La chanteuse était absente des radars depuis trois mois pour soigner sa santé physique et mentale. D’autres célébrités comme le rappeur Kid Cudi, la chanteuse Demi Lovato ou encore Justin Bieber ont publiquement fait part de leurs penchants dépressifs sur Twitter et Instagram.
Les losers, ces nouveaux héros
La tristesse revendiquée
Plusieurs créations artistiques sont nées de cette réaction aux diktats du bonheur sous filtre Lo-Fi. La journaliste Dora Moutot (qui travaille à Konbini) a créé le Tumblr Webcam Tears en 2012 qui réunit des vidéos de personnes (dont elle-même) se filmant en train de pleurer. “Instagram et les réseaux sociaux sont une vitrine de soi. Pourquoi ça devrait être une vitrine lisse ? La fragilité peut être intéressante”, explique-t-elle. Dora a reçu plus de 200 vidéos du monde entier pour son projet. “Les gens se sentent plus proches.”

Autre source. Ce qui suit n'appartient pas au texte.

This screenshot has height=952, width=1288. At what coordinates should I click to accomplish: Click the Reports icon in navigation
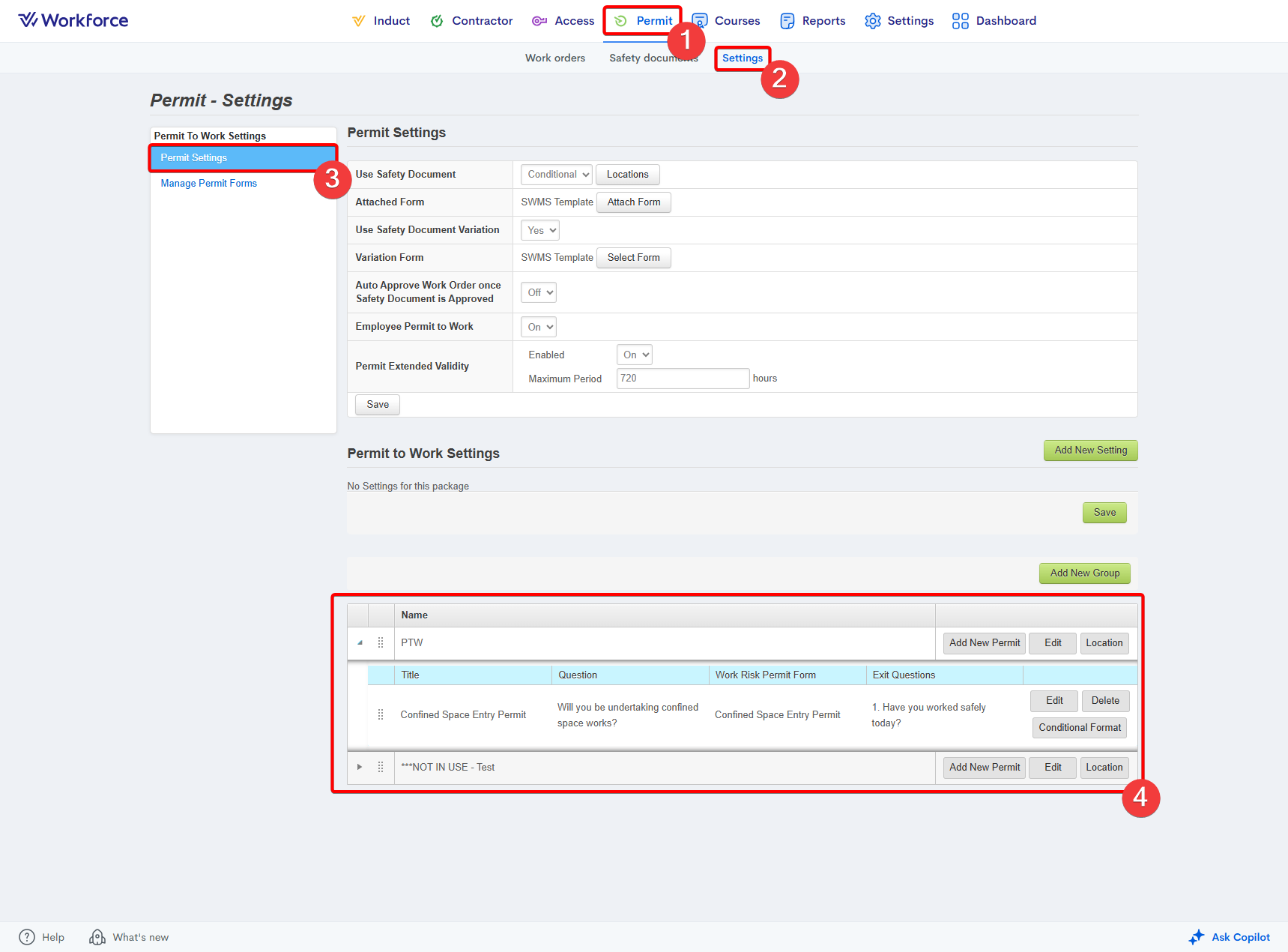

Dans la même optique, l’artiste américaine Audrey Wollen a monté le projet Sad Girl Theory pour lequel elle poste des selfies sur Instagram qui la montrent dans des poses vulnérables ou en pleurs, le maquillage défait. Pour elle, la tristesse est un acte de résistance politique.
Preuve que ce message résonne, le compte Twitter @SoSadToday tenu par Melissa Broder qui enchaîne les réflexions mélancoliques a tellement bien marché qu’il a donné naissance à un livre. Et si c’était ça la win, être capable d’accepter la lose ?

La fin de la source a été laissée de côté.